Gibraltar, a British dependency on the southern coast of Spain. It consists of a town and fortress on and adjoining the Rock of Gibraltar, a mountainous promontory. Gibraltar is bounded on the north by Spain, on the east by the Mediterranean Sea, on the south by the Strait of Gibraltar, and on the west by the Bay of Algeciras. The mainland of Africa is 15 miles (24 km) to the south. The area is 2.3 square miles (6 km 2 ).
As a fortress and naval and air base. Gibraltar commands the western entrance to the Mediterranean. The Rock of Gibraltar rises steeply to 1,400 feet (427 m) above sea level. Because of the steepness of its faces, it is virtually inaccessible from the north, south, and east. The town of Gibraltar and the harbor are on the western side, protected by forts and shore batteries.
Gibraltar is a duty-free port and receives transit shipping. There is little industry Tourism is an important source of income. Gibraltar's governor, appointed by the crown, rules with the help of an executive and a legislative council.
The ancient Greeks knew Gibraltar as one of the Pillars of Hercules. In 711 A.D. a Moorish chief, Tariq ibn-Ziyad, landed here when he invaded Spain. The rock was named jabal tariq (Mount Tariq), from which derives its present name.
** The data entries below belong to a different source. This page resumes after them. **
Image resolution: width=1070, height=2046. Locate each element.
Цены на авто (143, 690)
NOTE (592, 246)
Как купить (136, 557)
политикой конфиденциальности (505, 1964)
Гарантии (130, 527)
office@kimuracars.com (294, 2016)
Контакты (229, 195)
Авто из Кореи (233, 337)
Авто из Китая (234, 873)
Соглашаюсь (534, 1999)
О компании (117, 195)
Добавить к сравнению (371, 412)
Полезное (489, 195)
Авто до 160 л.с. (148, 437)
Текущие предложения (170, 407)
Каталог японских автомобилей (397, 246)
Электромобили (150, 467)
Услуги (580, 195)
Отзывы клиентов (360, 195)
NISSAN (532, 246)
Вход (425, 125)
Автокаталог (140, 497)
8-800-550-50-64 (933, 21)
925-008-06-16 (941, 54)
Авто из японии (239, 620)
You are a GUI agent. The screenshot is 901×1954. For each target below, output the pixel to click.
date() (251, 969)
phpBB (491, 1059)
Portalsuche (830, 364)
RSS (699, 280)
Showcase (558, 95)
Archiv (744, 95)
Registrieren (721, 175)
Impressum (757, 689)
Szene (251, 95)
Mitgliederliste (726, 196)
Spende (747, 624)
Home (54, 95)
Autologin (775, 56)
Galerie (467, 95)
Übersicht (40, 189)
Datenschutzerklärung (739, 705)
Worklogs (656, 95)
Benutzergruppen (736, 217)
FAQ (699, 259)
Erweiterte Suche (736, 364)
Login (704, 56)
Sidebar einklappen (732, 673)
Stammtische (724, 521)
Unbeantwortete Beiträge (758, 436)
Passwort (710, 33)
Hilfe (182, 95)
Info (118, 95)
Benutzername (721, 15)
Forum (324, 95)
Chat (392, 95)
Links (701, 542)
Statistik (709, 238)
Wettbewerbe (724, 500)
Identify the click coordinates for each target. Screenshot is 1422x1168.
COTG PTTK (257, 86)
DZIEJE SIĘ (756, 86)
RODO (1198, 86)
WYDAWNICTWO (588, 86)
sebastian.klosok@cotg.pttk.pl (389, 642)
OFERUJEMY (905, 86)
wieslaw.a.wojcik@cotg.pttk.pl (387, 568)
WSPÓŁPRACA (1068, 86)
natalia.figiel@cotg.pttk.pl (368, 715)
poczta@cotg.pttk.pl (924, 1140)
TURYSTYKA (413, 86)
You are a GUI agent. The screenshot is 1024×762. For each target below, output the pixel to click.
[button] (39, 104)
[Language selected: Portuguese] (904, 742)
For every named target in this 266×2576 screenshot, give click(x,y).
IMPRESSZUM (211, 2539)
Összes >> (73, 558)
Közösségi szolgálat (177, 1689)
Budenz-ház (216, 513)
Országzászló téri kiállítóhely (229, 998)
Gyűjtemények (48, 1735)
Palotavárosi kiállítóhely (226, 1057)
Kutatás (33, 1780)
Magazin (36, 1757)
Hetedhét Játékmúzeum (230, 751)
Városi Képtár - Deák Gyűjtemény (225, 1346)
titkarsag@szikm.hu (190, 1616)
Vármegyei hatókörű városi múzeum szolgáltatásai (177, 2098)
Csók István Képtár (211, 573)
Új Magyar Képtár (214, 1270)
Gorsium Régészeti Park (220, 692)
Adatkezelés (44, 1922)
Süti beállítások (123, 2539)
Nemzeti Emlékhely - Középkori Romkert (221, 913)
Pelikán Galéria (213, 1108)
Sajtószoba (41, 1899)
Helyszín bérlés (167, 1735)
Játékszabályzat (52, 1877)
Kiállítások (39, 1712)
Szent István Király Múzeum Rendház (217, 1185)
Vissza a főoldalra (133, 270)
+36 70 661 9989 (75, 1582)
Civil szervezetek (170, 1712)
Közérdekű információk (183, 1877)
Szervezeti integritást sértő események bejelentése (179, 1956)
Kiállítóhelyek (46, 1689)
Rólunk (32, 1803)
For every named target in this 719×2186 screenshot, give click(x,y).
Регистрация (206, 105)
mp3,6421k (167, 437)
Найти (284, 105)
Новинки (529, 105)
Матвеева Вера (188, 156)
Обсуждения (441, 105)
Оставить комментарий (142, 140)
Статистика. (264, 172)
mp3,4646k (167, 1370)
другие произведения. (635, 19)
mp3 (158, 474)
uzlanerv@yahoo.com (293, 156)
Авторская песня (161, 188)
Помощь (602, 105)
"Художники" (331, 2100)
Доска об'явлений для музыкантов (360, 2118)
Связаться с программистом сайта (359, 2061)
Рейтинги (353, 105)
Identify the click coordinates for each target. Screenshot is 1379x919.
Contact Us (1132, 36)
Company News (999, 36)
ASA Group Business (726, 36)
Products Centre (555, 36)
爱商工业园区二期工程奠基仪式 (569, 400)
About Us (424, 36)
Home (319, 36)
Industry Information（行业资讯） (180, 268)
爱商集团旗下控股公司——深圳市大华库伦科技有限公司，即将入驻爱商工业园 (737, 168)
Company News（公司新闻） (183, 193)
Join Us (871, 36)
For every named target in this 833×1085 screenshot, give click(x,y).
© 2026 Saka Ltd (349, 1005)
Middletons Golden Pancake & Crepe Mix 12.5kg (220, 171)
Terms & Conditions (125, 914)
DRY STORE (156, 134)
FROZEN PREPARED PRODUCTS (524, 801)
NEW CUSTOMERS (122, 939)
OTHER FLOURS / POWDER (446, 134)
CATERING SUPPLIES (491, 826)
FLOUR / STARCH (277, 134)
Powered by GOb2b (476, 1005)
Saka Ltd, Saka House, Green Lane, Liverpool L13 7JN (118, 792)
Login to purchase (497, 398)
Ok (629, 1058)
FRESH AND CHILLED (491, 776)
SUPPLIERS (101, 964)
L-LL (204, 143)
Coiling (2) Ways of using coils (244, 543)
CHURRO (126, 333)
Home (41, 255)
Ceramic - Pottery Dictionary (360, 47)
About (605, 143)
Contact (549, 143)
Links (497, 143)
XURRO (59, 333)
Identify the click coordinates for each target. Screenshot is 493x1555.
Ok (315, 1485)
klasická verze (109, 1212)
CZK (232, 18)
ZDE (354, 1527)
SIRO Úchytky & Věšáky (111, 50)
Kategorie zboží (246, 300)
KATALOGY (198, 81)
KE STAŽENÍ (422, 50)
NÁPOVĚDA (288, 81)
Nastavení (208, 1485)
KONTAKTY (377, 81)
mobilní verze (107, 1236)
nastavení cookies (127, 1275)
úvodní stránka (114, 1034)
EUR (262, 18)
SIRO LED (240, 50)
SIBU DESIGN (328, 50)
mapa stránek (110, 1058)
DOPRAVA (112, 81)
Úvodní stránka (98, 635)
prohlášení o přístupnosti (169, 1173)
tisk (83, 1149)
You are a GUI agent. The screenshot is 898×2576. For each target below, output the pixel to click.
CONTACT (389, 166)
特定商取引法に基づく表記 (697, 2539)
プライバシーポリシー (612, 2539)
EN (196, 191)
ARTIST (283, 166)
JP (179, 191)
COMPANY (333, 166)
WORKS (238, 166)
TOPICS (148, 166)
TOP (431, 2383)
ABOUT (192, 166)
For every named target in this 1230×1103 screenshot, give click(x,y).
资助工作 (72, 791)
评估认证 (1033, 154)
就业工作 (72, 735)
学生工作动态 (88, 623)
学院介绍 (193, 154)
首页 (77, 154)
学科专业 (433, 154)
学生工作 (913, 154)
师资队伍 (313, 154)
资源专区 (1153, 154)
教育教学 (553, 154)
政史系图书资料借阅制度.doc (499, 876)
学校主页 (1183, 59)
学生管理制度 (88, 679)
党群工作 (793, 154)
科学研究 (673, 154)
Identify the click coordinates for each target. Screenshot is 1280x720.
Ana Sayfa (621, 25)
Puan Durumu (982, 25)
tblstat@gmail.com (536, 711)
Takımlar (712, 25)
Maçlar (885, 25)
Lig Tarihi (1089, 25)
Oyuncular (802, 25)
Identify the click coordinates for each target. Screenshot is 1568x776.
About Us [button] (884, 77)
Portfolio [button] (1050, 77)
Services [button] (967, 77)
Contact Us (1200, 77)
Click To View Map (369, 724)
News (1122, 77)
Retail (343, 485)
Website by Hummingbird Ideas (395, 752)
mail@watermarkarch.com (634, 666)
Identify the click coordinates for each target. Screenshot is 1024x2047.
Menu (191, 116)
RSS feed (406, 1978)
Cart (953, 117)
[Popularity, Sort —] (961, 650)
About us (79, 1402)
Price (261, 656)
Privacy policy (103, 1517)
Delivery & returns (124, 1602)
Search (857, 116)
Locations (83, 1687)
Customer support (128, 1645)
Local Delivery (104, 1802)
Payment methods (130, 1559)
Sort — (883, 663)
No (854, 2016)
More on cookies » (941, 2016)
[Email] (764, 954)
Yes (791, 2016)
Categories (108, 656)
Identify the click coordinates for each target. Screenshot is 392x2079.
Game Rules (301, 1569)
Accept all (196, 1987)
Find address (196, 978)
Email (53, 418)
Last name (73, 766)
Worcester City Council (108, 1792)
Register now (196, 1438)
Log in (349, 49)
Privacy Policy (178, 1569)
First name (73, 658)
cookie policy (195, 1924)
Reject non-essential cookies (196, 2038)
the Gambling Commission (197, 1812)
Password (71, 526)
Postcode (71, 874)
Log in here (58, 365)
Gibraltar was retaken permanently by the Christians in 1462. The British captured it in 1704, and it was ceded by Spain in the Treaty of Utrecht (1713). Gibraltar withstood many later attacks, and was of great value to the British in both World Wars. In 1964, Spain began exerting pressure on Great Britain to return Gibraltar. In 1967, the people of Gibraltar voted in a referendum to remain British. Spain did not accept the result, and in 1969 closed its border with Gibraltar. In 1982 the border was partially opened, permitting limited travel to and from Spain. The border was fully opened to trade and unrestricted travel in 1985.